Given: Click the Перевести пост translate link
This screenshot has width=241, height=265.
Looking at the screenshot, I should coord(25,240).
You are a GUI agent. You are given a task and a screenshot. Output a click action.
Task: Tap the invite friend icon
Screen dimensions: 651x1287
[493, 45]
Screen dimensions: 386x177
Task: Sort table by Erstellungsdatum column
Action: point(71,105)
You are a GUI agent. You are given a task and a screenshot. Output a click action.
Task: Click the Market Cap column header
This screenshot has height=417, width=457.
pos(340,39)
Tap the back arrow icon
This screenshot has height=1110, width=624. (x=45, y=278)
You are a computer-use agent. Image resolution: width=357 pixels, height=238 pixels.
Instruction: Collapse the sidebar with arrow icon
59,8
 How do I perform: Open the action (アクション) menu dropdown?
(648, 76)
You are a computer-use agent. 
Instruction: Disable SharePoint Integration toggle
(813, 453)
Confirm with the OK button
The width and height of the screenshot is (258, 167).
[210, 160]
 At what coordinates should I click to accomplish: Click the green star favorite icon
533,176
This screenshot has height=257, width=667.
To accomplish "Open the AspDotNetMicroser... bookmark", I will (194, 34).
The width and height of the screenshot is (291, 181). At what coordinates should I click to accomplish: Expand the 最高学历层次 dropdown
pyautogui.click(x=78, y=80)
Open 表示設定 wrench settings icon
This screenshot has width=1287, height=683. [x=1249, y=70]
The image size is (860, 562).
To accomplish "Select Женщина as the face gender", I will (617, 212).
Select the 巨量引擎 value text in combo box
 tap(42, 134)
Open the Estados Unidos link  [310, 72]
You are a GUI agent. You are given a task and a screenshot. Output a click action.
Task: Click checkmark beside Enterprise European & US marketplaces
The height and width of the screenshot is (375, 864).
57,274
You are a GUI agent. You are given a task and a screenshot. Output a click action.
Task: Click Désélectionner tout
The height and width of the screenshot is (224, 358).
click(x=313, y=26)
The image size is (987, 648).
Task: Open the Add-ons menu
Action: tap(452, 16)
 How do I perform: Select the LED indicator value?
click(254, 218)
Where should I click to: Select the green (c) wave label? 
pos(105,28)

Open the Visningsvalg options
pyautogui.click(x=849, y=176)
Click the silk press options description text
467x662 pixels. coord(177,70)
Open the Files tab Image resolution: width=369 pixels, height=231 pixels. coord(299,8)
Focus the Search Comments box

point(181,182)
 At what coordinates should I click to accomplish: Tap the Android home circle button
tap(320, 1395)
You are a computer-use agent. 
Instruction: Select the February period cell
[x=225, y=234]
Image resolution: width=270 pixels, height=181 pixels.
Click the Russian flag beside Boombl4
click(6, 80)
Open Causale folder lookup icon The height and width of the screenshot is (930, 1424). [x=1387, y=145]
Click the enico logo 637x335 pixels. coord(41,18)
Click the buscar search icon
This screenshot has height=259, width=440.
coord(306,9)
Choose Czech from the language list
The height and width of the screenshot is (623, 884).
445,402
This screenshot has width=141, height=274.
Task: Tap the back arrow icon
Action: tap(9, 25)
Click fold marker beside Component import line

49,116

+++++

### Your assignment
Output every line of the data again, exactly.

### Solved problem
Given: Click the Перевести пост translate link
This screenshot has width=241, height=265.
Looking at the screenshot, I should coord(25,240).
You are a GUI agent. You are given a task and a screenshot. Output a click action.
Task: Tap the invite friend icon
Screen dimensions: 651x1287
[493, 45]
Screen dimensions: 386x177
Task: Sort table by Erstellungsdatum column
Action: point(71,105)
You are a GUI agent. You are given a task and a screenshot. Output a click action.
Task: Click the Market Cap column header
This screenshot has height=417, width=457.
pos(340,39)
Tap the back arrow icon
This screenshot has height=1110, width=624. (x=45, y=278)
You are a computer-use agent. Image resolution: width=357 pixels, height=238 pixels.
Instruction: Collapse the sidebar with arrow icon
59,8
 How do I perform: Open the action (アクション) menu dropdown?
(648, 76)
You are a computer-use agent. 
Instruction: Disable SharePoint Integration toggle
(813, 453)
Confirm with the OK button
The width and height of the screenshot is (258, 167).
[210, 160]
 At what coordinates should I click to accomplish: Click the green star favorite icon
533,176
This screenshot has height=257, width=667.
To accomplish "Open the AspDotNetMicroser... bookmark", I will (194, 34).
The width and height of the screenshot is (291, 181). At what coordinates should I click to accomplish: Expand the 最高学历层次 dropdown
pyautogui.click(x=78, y=80)
Open 表示設定 wrench settings icon
This screenshot has width=1287, height=683. [x=1249, y=70]
The image size is (860, 562).
To accomplish "Select Женщина as the face gender", I will (617, 212).
Select the 巨量引擎 value text in combo box
 tap(42, 134)
Open the Estados Unidos link  [310, 72]
You are a GUI agent. You are given a task and a screenshot. Output a click action.
Task: Click checkmark beside Enterprise European & US marketplaces
The height and width of the screenshot is (375, 864).
57,274
You are a GUI agent. You are given a task and a screenshot. Output a click action.
Task: Click Désélectionner tout
The height and width of the screenshot is (224, 358).
click(x=313, y=26)
The image size is (987, 648).
Task: Open the Add-ons menu
Action: tap(452, 16)
 How do I perform: Select the LED indicator value?
click(254, 218)
Where should I click to: Select the green (c) wave label? 
pos(105,28)

Open the Visningsvalg options
pyautogui.click(x=849, y=176)
Click the silk press options description text
467x662 pixels. coord(177,70)
Open the Files tab Image resolution: width=369 pixels, height=231 pixels. coord(299,8)
Focus the Search Comments box

point(181,182)
 At what coordinates should I click to accomplish: Tap the Android home circle button
tap(320, 1395)
You are a computer-use agent. 
Instruction: Select the February period cell
[x=225, y=234]
Image resolution: width=270 pixels, height=181 pixels.
Click the Russian flag beside Boombl4
click(6, 80)
Open Causale folder lookup icon The height and width of the screenshot is (930, 1424). [x=1387, y=145]
Click the enico logo 637x335 pixels. coord(41,18)
Click the buscar search icon
This screenshot has height=259, width=440.
coord(306,9)
Choose Czech from the language list
The height and width of the screenshot is (623, 884).
445,402
This screenshot has width=141, height=274.
Task: Tap the back arrow icon
Action: tap(9, 25)
Click fold marker beside Component import line

49,116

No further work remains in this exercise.